Understanding And Implementing Binary Search In Python

Studying data structures and algorithms is often a frustrating experience for those looking to get into a software engineering role. However, learning the ins and outs of these algorithms can make you a better programmer. Understanding how basic algorithms like binary search and selection sort operate can aid you in thinking in terms of algorithms, giving you a better intuition for how to break complex problems down into simple, solvable steps. 

In this blog series, I plan on doing a dive into many of the data structures and algorithms programmers need to know. There’s a wide variety of data structures/algorithms to learn about, but we all have to start somewhere. I’ll be starting with a breakdown of a common searching algorithm: binary search.

Understanding Binary Search

Binary search, sometimes called logarithmic search (in reference to its average run-time), is a searching algorithm designed to find items within an array. Binary search assumes that the array in question is sorted.  The “binary” in binary search comes from the fact that it operates by diving an array up into two parts and then recurring this division until the specified value is found or until the no more splits are possible (meaning the item is not found in the array).

The steps of implementing binary search can be broken down as follows:

  1. Start by selecting the middle value in the array.
  2. When given some target value – X, compare X with the middle element of the array.
  3. If target value X matches the middle value, return it.
  4. If the middle vale and X aren’t equal, we check the target value against the middle value. If X is a greater value than the middle element, it follows that X can only be found in the right half of the array, which means that we recur on the right half.
  5. If X is smaller than the middle value, we carry out the actions in step 4, but for the left half of the array instead.

If the number of elements in the array is even instead of odd, this means there isn’t a middle value. So instead, we select the left value plus the right value minus one, and divide everything by 2. Doing this ensures that there is always a value that can be selected as the middle value.

Implementation of Binary Search In Python

There are two ways to implement a binary search algorithm in Python: a recursive implementation and an iterative implementation.

Iterative implementations are actually preferred in Python, as Python has a maximum recursion depth, a point at which Python will cease recurring as a guard against stack overflows.

Let’s cover the recursive implementation first.

To start off with, we’ll create a function that takes in an array, a left value, a right value, and a target X value. 

First, we’ll check the right half of the array, selecting the middle value.

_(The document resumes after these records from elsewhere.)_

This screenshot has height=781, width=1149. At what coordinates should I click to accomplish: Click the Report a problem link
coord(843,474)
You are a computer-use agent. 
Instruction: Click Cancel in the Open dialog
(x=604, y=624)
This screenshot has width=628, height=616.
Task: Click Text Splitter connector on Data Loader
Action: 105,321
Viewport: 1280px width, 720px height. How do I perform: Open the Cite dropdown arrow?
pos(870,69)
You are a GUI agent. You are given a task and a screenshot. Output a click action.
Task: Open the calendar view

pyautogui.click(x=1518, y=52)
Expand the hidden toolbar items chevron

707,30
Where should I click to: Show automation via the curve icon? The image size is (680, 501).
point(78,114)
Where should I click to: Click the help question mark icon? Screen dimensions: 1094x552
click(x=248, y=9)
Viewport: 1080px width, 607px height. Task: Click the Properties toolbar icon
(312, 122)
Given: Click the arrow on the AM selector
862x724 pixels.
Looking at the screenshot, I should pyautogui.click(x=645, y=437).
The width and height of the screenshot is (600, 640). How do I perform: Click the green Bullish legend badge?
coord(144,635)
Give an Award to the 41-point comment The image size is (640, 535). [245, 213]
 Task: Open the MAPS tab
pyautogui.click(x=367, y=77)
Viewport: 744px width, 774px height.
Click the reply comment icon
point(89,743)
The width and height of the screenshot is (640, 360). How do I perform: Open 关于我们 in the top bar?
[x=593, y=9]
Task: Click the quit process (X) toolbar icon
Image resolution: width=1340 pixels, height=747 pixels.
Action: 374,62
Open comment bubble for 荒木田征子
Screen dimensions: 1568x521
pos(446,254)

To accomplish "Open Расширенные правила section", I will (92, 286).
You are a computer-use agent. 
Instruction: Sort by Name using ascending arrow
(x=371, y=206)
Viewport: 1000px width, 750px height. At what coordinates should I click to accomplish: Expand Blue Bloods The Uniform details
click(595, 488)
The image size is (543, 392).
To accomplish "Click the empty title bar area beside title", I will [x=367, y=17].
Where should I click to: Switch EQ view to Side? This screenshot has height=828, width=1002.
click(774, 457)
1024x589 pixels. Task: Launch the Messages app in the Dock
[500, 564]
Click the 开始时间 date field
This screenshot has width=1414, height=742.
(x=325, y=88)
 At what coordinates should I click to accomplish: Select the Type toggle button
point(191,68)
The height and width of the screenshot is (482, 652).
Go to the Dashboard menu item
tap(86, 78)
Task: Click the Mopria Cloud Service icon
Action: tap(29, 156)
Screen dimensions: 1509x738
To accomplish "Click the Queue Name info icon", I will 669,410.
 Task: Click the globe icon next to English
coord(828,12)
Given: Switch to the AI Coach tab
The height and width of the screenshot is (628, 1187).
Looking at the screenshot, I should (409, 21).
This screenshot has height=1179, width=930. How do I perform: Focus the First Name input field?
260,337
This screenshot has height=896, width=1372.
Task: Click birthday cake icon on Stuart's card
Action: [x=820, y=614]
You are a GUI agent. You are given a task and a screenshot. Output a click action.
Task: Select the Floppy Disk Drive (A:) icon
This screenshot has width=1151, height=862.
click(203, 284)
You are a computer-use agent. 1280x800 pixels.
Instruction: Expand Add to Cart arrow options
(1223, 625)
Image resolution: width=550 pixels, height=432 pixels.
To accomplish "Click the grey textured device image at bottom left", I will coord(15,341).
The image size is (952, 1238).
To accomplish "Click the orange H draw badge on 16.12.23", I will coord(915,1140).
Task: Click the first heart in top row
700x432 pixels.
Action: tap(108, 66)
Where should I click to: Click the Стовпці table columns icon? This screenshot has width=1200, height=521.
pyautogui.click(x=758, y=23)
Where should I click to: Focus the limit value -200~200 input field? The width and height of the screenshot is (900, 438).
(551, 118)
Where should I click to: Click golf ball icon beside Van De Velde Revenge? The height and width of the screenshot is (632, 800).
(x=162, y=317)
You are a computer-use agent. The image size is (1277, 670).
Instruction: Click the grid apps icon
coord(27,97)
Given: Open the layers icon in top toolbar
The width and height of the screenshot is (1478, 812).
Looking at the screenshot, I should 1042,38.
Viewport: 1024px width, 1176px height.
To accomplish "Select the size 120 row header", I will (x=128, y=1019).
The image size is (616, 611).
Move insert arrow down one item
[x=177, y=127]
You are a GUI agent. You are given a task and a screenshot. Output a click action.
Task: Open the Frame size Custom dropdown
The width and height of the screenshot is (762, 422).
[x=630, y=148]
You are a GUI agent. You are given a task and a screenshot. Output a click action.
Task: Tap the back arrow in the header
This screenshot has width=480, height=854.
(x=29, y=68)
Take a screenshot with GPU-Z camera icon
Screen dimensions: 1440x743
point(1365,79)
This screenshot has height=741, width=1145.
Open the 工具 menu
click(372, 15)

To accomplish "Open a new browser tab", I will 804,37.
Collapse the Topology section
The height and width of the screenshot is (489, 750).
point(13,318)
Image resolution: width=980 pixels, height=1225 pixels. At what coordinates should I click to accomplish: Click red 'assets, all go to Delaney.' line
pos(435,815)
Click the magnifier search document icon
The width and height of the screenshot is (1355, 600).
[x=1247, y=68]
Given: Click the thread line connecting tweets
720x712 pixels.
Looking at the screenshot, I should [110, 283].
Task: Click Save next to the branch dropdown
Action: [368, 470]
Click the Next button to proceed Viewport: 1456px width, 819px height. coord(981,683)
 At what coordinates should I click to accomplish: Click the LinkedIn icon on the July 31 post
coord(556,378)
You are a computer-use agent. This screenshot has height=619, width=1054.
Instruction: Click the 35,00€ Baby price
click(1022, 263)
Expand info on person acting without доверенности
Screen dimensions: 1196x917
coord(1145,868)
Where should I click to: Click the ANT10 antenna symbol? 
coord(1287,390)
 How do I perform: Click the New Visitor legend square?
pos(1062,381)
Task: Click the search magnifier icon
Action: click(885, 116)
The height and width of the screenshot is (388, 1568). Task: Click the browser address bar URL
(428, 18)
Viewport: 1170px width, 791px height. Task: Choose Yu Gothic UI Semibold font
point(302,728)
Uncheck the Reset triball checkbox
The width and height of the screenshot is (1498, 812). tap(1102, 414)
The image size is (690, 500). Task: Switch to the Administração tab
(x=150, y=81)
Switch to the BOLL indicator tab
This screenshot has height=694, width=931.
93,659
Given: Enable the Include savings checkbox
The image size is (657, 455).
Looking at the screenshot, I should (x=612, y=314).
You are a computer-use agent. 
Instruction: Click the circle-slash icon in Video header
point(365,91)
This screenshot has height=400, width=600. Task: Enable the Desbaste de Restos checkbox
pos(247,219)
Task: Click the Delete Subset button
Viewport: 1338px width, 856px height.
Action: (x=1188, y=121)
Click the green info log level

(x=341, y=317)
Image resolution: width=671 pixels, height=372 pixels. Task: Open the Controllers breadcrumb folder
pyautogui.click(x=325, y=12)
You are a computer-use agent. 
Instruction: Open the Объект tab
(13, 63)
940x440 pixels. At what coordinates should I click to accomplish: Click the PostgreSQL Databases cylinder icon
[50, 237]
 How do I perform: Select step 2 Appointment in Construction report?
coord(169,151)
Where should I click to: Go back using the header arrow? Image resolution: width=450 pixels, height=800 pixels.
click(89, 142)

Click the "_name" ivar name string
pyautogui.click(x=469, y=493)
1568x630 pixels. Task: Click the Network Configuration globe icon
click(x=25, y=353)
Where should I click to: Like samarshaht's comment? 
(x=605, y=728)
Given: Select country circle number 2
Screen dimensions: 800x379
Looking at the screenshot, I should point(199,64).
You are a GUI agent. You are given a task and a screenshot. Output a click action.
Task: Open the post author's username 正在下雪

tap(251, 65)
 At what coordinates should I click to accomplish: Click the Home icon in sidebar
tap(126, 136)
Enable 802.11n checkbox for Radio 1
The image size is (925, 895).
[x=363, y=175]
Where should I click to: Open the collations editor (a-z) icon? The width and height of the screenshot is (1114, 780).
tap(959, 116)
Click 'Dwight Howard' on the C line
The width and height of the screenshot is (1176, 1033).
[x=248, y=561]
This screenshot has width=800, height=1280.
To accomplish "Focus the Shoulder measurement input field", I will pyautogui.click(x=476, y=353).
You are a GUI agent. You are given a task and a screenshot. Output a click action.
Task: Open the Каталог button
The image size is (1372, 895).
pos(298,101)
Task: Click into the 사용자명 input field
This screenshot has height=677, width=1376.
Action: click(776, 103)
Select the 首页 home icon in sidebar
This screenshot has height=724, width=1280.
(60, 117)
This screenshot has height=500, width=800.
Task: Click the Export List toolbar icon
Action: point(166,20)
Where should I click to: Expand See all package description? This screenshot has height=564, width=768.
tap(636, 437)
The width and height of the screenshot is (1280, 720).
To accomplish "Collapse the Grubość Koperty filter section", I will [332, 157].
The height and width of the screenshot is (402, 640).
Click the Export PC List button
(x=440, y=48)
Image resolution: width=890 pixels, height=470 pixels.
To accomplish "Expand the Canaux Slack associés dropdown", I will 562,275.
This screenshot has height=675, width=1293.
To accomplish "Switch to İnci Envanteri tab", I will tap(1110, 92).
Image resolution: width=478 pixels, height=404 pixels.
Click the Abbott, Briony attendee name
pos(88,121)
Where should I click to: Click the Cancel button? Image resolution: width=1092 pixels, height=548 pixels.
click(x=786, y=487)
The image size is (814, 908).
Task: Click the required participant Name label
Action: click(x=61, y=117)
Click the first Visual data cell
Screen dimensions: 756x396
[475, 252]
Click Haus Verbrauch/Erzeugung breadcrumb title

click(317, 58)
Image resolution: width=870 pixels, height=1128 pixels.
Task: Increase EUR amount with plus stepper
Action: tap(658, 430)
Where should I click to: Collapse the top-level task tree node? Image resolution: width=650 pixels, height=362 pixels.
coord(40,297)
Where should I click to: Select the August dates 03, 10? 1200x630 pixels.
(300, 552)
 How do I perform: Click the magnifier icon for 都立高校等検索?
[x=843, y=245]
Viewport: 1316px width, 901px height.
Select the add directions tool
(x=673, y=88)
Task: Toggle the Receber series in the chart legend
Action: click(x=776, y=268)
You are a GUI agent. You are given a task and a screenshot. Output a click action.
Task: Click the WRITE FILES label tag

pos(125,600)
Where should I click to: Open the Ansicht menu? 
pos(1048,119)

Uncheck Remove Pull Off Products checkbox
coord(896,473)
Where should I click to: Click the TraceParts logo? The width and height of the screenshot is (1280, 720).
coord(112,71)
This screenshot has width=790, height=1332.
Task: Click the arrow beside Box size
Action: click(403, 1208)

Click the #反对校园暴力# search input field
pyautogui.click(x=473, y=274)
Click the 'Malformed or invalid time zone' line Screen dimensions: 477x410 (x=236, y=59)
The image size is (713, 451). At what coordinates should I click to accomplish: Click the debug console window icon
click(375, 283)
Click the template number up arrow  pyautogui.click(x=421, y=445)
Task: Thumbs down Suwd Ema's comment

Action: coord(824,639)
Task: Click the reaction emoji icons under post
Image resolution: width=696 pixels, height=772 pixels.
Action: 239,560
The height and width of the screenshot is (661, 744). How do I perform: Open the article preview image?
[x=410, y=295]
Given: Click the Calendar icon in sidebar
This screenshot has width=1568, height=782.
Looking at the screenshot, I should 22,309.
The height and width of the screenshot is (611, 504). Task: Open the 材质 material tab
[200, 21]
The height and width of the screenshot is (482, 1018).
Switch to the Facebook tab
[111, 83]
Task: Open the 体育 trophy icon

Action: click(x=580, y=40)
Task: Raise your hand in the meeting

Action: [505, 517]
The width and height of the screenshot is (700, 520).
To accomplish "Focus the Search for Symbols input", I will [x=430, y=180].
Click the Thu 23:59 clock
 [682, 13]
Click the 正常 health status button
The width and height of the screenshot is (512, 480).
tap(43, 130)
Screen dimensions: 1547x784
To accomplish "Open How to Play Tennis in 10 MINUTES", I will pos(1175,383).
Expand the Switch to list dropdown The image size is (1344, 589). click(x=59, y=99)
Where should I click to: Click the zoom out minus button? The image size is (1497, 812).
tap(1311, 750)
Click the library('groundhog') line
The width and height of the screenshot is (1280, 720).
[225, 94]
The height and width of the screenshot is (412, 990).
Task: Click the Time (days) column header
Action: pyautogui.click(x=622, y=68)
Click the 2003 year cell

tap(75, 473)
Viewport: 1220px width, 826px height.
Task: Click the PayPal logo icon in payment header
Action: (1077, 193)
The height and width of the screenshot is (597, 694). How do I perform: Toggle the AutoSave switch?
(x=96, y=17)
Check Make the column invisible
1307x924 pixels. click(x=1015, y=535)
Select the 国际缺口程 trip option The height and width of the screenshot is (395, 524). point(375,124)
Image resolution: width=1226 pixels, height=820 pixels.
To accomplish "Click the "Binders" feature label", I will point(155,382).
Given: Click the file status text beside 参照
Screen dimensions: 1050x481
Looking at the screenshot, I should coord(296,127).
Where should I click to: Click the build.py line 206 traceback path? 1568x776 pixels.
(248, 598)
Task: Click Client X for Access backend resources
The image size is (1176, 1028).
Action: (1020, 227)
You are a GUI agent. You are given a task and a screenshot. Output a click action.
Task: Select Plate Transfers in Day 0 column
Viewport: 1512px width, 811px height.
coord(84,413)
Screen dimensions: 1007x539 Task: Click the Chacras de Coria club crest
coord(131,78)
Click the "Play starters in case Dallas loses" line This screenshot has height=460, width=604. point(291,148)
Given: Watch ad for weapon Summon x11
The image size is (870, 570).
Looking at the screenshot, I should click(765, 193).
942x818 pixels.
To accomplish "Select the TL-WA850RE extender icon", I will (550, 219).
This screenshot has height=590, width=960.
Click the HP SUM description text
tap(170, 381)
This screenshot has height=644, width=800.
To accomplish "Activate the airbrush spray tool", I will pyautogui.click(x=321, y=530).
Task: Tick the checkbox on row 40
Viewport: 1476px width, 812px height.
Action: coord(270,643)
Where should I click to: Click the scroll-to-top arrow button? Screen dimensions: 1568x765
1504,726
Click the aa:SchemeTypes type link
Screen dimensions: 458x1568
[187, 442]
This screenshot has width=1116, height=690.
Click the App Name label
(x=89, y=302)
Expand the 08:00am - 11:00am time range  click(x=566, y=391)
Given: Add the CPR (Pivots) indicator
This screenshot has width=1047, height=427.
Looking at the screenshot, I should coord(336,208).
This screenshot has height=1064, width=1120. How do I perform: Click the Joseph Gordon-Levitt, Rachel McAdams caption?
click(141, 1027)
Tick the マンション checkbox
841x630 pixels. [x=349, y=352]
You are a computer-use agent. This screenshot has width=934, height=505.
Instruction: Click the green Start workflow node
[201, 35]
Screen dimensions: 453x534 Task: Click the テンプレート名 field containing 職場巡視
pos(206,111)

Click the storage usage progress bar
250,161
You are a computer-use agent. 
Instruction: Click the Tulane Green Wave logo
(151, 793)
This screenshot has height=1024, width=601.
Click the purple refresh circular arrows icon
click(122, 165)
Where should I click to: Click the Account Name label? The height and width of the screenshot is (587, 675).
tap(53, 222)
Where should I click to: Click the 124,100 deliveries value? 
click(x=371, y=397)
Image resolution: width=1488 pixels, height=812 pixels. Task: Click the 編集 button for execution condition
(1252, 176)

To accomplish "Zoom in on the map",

If the middle value happens to be the target value, we can just return it and end there.

Otherwise, we need to compare the value and find out if it is bigger or smaller than he middle value. If it’s bigger, it can only be in the right half, and if smaller it can only be in the left half. We can make another call and carry out the same function recursively.

Finally, if the we’ve run through the whole array and none of the values matched our target, we conclude that the value isn’t in the array and end the search.

def binary_search(arr, left, right, target):

not_found = "null"

if right >= left:
mid = left + (right - left) // 2
if arr[mid] == target:
return mid
elif arr[mid] > target:
return binary_search(arr, left, mid - 1, target)
else:
return binary_search(arr, mid + 1, right, target)
else:
return not_found

Now let’s run the code and check the output.

arr = [2, 3, 4, 5, 6, 7, 8, 9, 10, 11, 12, 13, 14]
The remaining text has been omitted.